Passage shown:
BANNISTER: You’re a square, buddy. This is the modern-style singing, buddy.
(Sings) Yim bum biddle dee doh…
CRUN: It’s cornful! It’s cornful! I'm not interested in the modern styles, Min. I'm more worried why we haven't sold any tickets today.
BANNISTER: I can't understand that Henry.
CRUN: Neither can I, dear. It's the peak of our winter tourist season too.
BANNISTER: What's the weather like out?
CRUN: I can't see for all this snow coming down.
BANNISTER: I think I'd better lock up for the night, Henry. (Self fade – singing) Seventeen….
CRUN: Yes, yes. Only an idiot would come out on a night like this.
FX: Knocking on door.
CRUN: Ohhh –
FX: Door opens.
GRAMS: Howling winds.
ECCLES: Helloo. I'm the famous Eccles.
ECCLES: Well, I’d better be getting along now. Goodnight.
FX: Door closes.
GRAMS: Blizzard sounds fade.
CRUN: What a nice man to come a-visiting on such a night.
BANNISTER: What a nice man to come a-visiting, Henry.
CRUN: Did you see that lovely brown paper suit he was wearing?
BANNISTER: I did, Henry. There's lots of money around these days. It’s sinful!
CRUN: Yes, yes. Well, off you go to bed Min with your saxophone and I'll keep the ticket office open a little longer. You never know, there might be a sudden rush from the continent.
BANNISTER: Alright buddy. (Self fade) Yim biddim…
GRAMS: Blizzard swells. Hold under.
And thro' the night the snow-plough train
was racing down the line.
A lonely spectator who saw it pass
looked up and said...
ECCLES: Fine, fine.
GRAMS: Steam locomotive labouring up incline.
SEAGOON: Gad – race on steel juggernaut! It's a wonder men can live at this speed.
GRYTPYPE: Can't we go any faster?
SEAGOON: Faster? Ha ha you fool – you mad fool! We're doing eight miles an hour now.
GRYTPYPE: Come on – be a devil.
SEAGOON: Right. Stoker?
SEAGOON: Take another twig out of the safe and hurl it on the furnace.
SEAGOON: And while you’re at it, what's the steam boiler pressure?
THROAT: Ninety eight degrees.
SEAGOON: Right – run my bath.
MORIARTY: Don't be a fool, Neddie! This is no time to take a bath! It's getting late.

Dataset content:
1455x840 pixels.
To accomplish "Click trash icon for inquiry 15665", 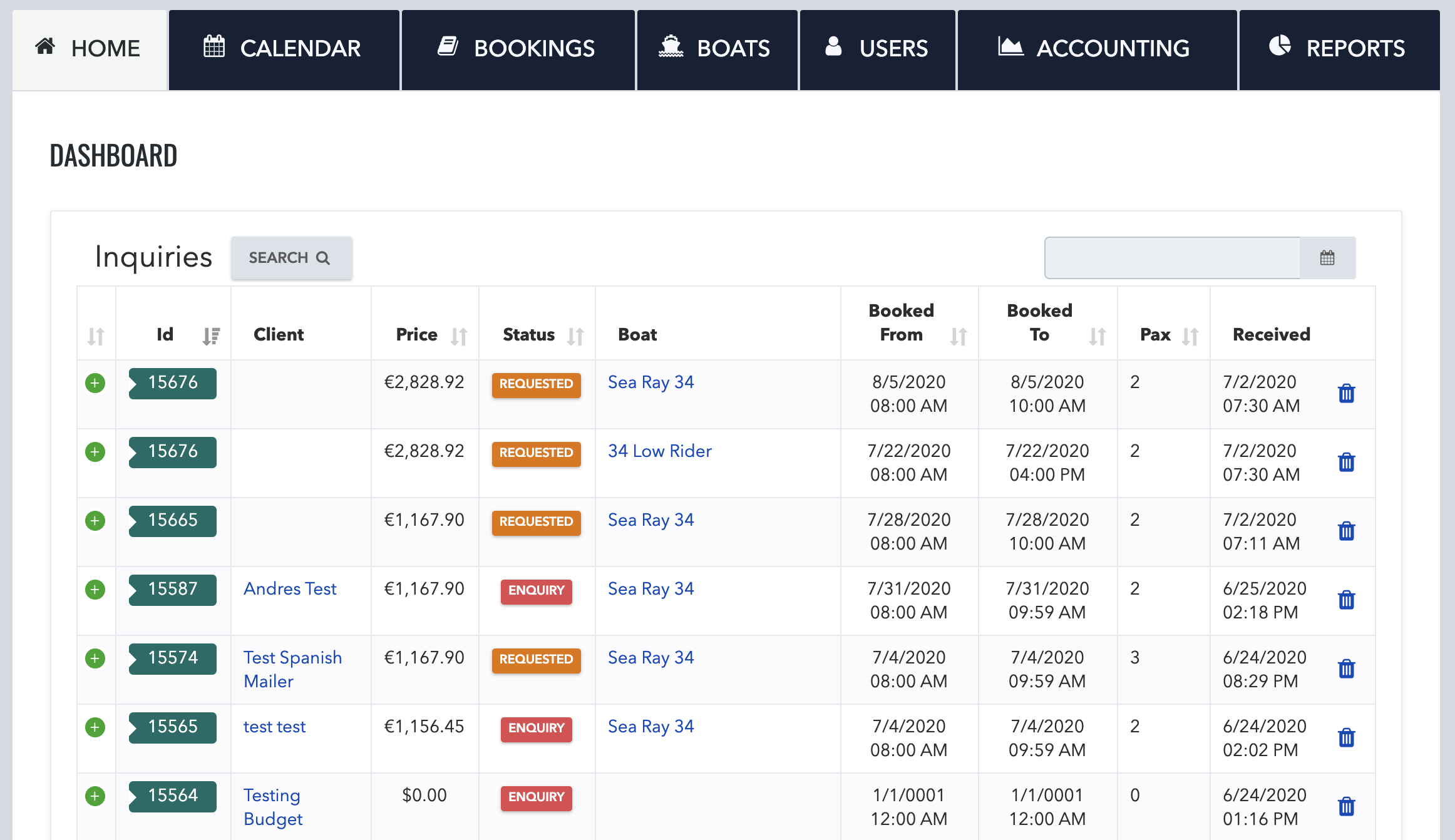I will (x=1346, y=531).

==

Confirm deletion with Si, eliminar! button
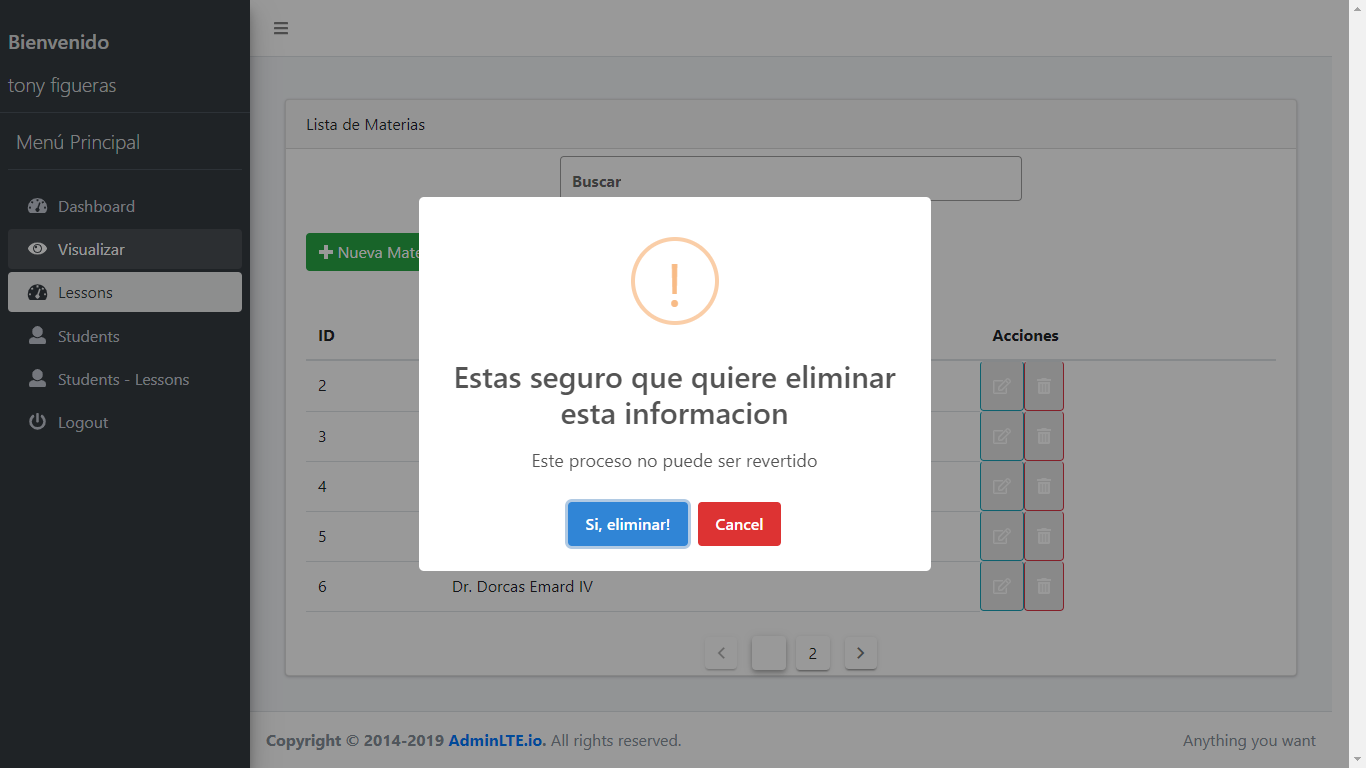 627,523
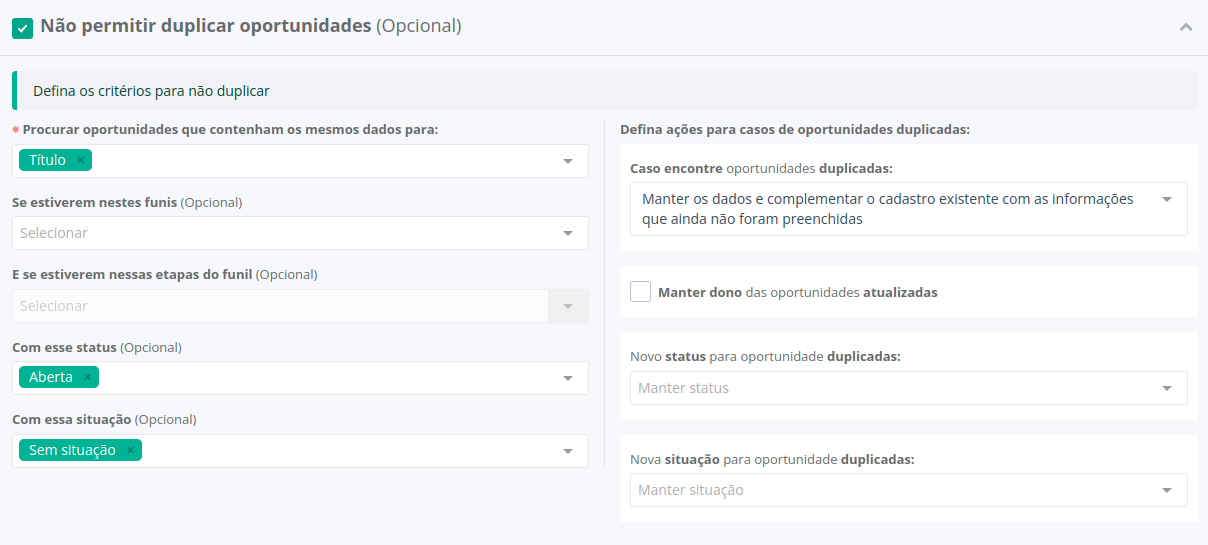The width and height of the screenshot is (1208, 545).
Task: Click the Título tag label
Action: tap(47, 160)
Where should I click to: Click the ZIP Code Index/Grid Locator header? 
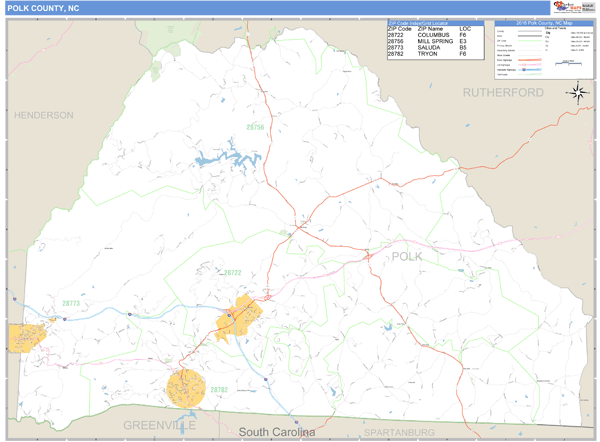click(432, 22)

Short problem A:
Reproduce the stretch of the comedy script from "(Sings) Yim bum" through "night like this.", switching "weather" to "sky".
Short problem B:
Duplicate the stretch of the records from the line that contains "Confirm deletion with Si, eliminar! button" through the line that contains "click(432, 22)", including both of those lines and omitting the pictures.

Finished answer A:
(Sings) Yim bum biddle dee doh…
CRUN: It’s cornful! It’s cornful! I'm not interested in the modern styles, Min. I'm more worried why we haven't sold any tickets today.
BANNISTER: I can't understand that Henry.
CRUN: Neither can I, dear. It's the peak of our winter tourist season too.
BANNISTER: What's the sky like out?
CRUN: I can't see for all this snow coming down.
BANNISTER: I think I'd better lock up for the night, Henry. (Self fade – singing) Seventeen….
CRUN: Yes, yes. Only an idiot would come out on a night like this.

Finished answer B:
Confirm deletion with Si, eliminar! button
 627,523
The width and height of the screenshot is (1208, 545).
Task: Click the Título tag label
Action: tap(47, 160)
Where should I click to: Click the ZIP Code Index/Grid Locator header? 
click(432, 22)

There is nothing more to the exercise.